- **Texto del documento**:
----------------

“Pueblos prendados de fantasmas: Cioran en España, yo en Rumanía” (Jesús Pérez Caballero)

Fronterad Revista Digital – 23-01-2014 [link]

Podemos imaginar a Cioran en las playas de Talamanca, comparando, en su juventud, atolondrado, su alma con el mar y el universo con los granos de arena. También en su cuarto parisino, en su madurez, desgastándose las plantas de los pies, pensando en los místicos españoles, que desgastaban a golpe de luz las palabras, para llegar al faldón de Dios.

Imaginémoslo de otra manera. Es probable que Cioran tuviera un baúl en su cuarto de París. Que el baúl tuviera dentro un aleph temporal, y que al filósofo rumano se le concediera una noche extraer de allí lo que quisiera, fuera real o imaginario. ¿Qué elegiría? ¡Ah! Antes de elegir, se diría dă-i românului mintea de pe urmă[1]: Como cualquiera, pensaría más en el riesgo de equivocarse que en lo que pudiera obtener. Pero, ¿qué elegiría? Tras cavilar, elegiría algo absoluto, refulgente y oscuro, inconmensurable y pequeño, algo donde cupieran los caminos escíticos en los que nadie vive y Prometeo encadenado, la gravedad educada de los ciudadanos modernos y el fanatismo umbrío, de pădure nebună[2]: Un alma. Cioran sacaría un alma. O un cerebro. O unos ojos. La imagen da lo mismo: Cioran sacaría un recipiente donde cupiera y se desbordara el ser humano.

Si el lector tuviera el don de la ubicuidad y ahora estuviera en esa buhardilla parisina, en esa noche de insomnio en la que Cioran abrió el baúl y sacó ese recipiente paradójico, se daría cuenta de que el recipiente es muy parecido al baúl, que ambos son espejados, que Cioran sostiene en una mano el recipiente y en otra sigue sosteniendo el ejemplar de El Quijote.

¿Por qué la cercanía entre Cioran y Don Quijote? ¡Oh Bartleby, oh humanidad!, que diría Melville. ¡Oh, identidad!, añadimos. Ambos son personajes desdoblados. Cioran vivió en reclusión tras momentos de pasión exaltada. Desde su piso irradiaba no sólo libros, sino vidas hipotéticas, clones fantasmales de sí mismo que se acercaban a los antiguos y a los modernos; polemizaba con los personajes de ficción con saña y buscaba hacerlos sangrar; repasaba anécdotas de la literatura y reflexionaba sobre la nada como si fuera un trozo de cal viva.

----------------

- **Problema a resolver**: Prolonga el ensayo sobre Cioran y España con un nuevo fragmento que arranque justo después de su última frase.

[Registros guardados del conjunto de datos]

----------------

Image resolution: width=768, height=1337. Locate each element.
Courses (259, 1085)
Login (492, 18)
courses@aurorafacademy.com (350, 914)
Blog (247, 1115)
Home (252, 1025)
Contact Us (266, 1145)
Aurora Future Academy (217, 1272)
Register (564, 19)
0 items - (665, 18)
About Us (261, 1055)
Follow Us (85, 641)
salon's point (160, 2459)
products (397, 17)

----------------

- **La respuesta**:
¿Y Don Quijote? El hidalgo vivió en reclusión de polvo y libros durante un momento de su vida, pero salió de casa y vivió lo que había teorizado: No necesitó clones fantasmas, salvo los que Cervantes le ponía por el camino para apuntalar su figura, pero sí irradió libros, y más, y más y más libros, hasta que se convirtió en uno. Por tanto, comparte con Cioran ese vivir en la ficción, ese culto abrasivo a la imaginación. Cioran encontró París y nunca más salió a deshacer entuertos. Si alguna vez vio gigantes los vio pudrirse tras su ventana. Cioran era un escritor: Podía regresar siempre de su locura. Don Quijote quizá quiso serlo, pero se sumergió en su locura y allí se quedó.

Ambos ilustran, en un espejo deformado, las virtudes y los defectos no sólo del hombre, sino de sus naciones. Los encarnaron, Cioran con fiereza, enseñando los colmillos a lo rumano, pero representándolo a su pesar; Don Quijote sin saberlo, haciendo camino al andar, pero con idéntica representatividad.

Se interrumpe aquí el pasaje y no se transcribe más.